Gripped with fear
Community concerned convicted killer might return.
STEPHENVILLE, N.L. — Robert Hilroy Legge has been granted day parole.
That sends a shiver up Tracy McIsaac’s spine.
McIsaac is the niece of Ann Maria Lucas, the 56-year-old woman Legge brutally murdered in 2003. She and other family members do not want to see her aunt’s killer back in Stephenville — the place the crime was committed.
Lucas was Legge’s former partner. He was on probation for previously assaulting her and had been ordered by the courts to have no contact with her whatsoever when he broke into her Alabama Terrace apartment. He bludgeoned her with a metal pipe the night of Sept. 21, 2003.
McIsaac said a family member was informed Legge, who is now 82 years old, has applied to spend his remaining parole at West Bridge House, a co-ed community residential centre for adult offenders in Stephenville. She feels members of the community, particularly women, would be in danger if Legge was back in town.
According to the Parole Board of Canada, Legge was first granted six months of pre-release day parole in February. In August, the board assessed his case and renewed his day parole for another six months.
The decision information does not specify where Legge is incarcerated or where he will be serving his day parole. It does indicate that in July, he expressed the importance of being in contact with members of his family and that he did connect with a family member during his first period of day parole.
McIsaac attended Legge’s trial in 2005. She remembers the judge stating Legge will remain a dangerous man even in his advanced age.
“While Mr. Legge is now 66 years of age, I am not satisfied that his increasing age convinces me there will be less opportunity or ability for him to be dangerous in the future,” Justice Richard LeBlanc said, when he sentenced Legge in 2005. “While his physical capabilities may lessen with older age, his ability to cause death or harm by other means will remain a realistic and potential possibility.”
LeBlanc sentenced Legge to life imprisonment with no parole eligibility for 18 years from the date of his arrest shortly after the murder in 2003.
McIsaac said the Parole Board of Canada may feel Legge might not pose an undue risk to society on day parole, but her family doesn’t want him on the west coast, where family members are spread out, let alone in Stephenville.

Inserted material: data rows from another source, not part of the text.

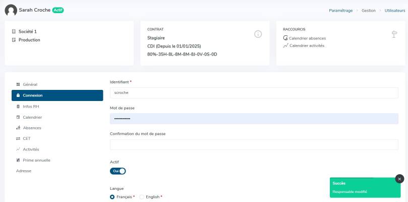
Task: Switch to the Calendrier section
Action: click(32, 117)
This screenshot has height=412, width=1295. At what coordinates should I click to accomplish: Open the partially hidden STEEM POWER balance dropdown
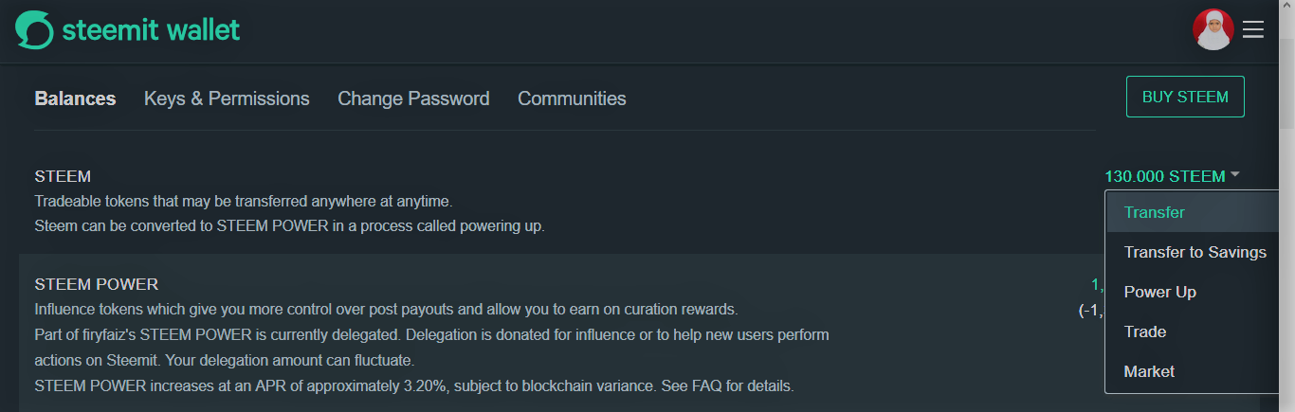point(1097,284)
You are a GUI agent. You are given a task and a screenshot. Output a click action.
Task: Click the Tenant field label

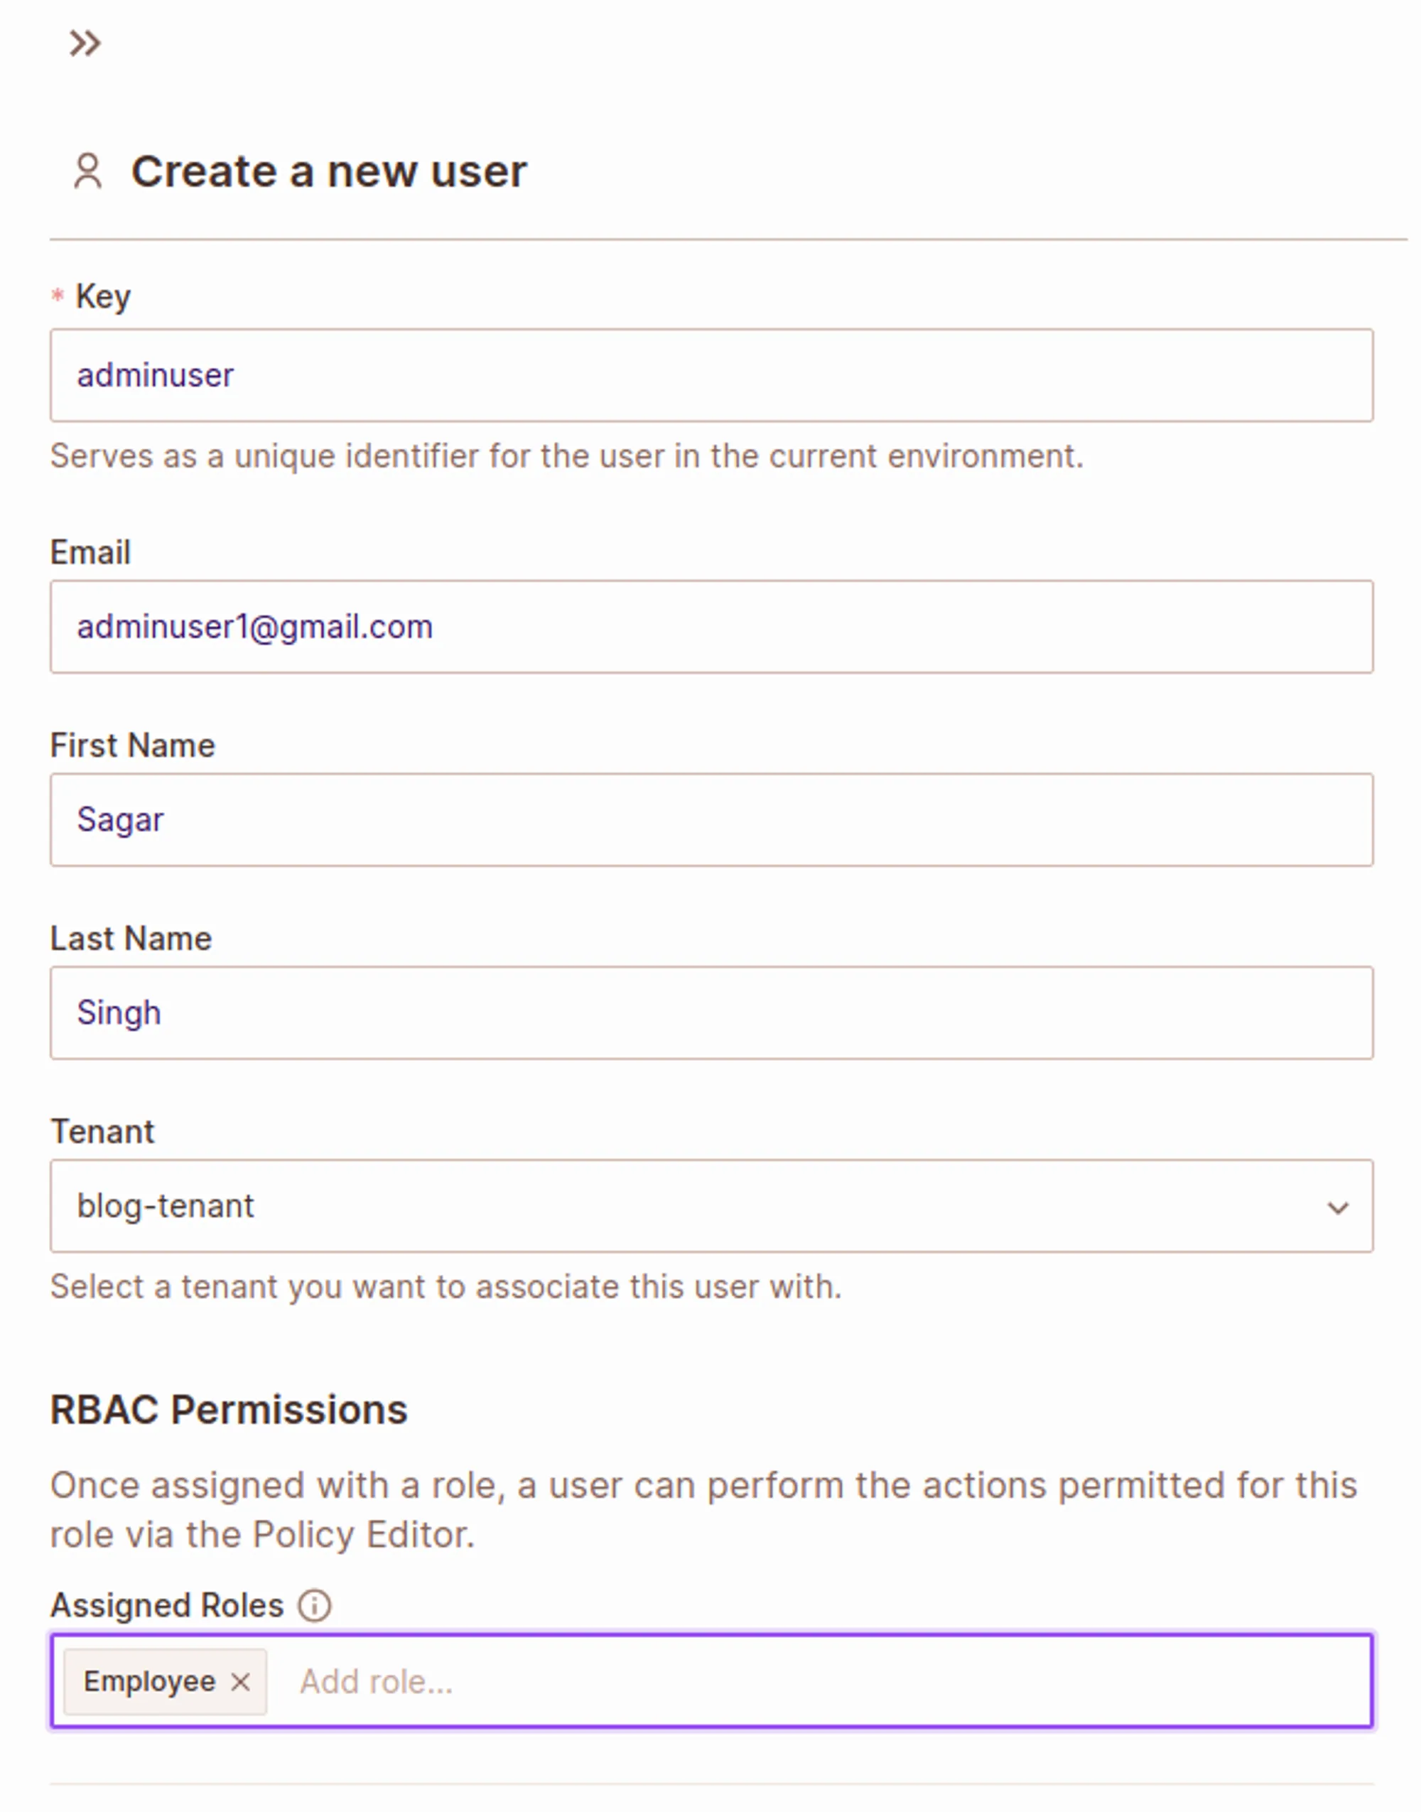[103, 1131]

“If we can’t see her face, we don’t want to see his,” she said.
McIsaac said her aunt was a very giving person, always laughing and smiling.
“She was a fixer of people, but she couldn’t fix him,” she said.
As a public health nurse, McIsaac advocates for health promotion and protection and can only imagine what negative impacts Legge’s release will have on the mental health of individuals, families and the community.
“I’m appalled at how hard we (family) have had to work to keep him in prison for this long,” she said.
NOT JUST THE VICTIM’S FAMILY CONCERNED
Lori Chaffey was working at the Medical Clinic in Cape St. George the day her co-worker Stephanie Cormier Chaisson was shot and killed by her estranged husband in a murder-suicide carried out at the clinic.
She spoke out about how horrific it would be to even consider reintegrating Legge back into the Stephenville community.
“I feel this decision comes as a total disregard to the family and all women who have, or haven’t, survived domestic abuse,” she said.
Chaffey believes it’s time to see changes to legislation to protect women, not the criminals who commit crimes against them.
“I feel (Legge’s) release at such an early time is more of a digression versus moving forward to improve legislation to protect women domestically abused,” she said.
Chaffey said Legge should not be allowed back in the community where the crime was committed even after his parole is done.
“We really need to make changes and, with this decision, it doesn’t seem change is occurring,” she said.
Janice Kennedy, executive director of the Bay St. George Status of Women Council, said there are a lot of scared women and she is concerned for vulnerable women who may not know Legge’s history.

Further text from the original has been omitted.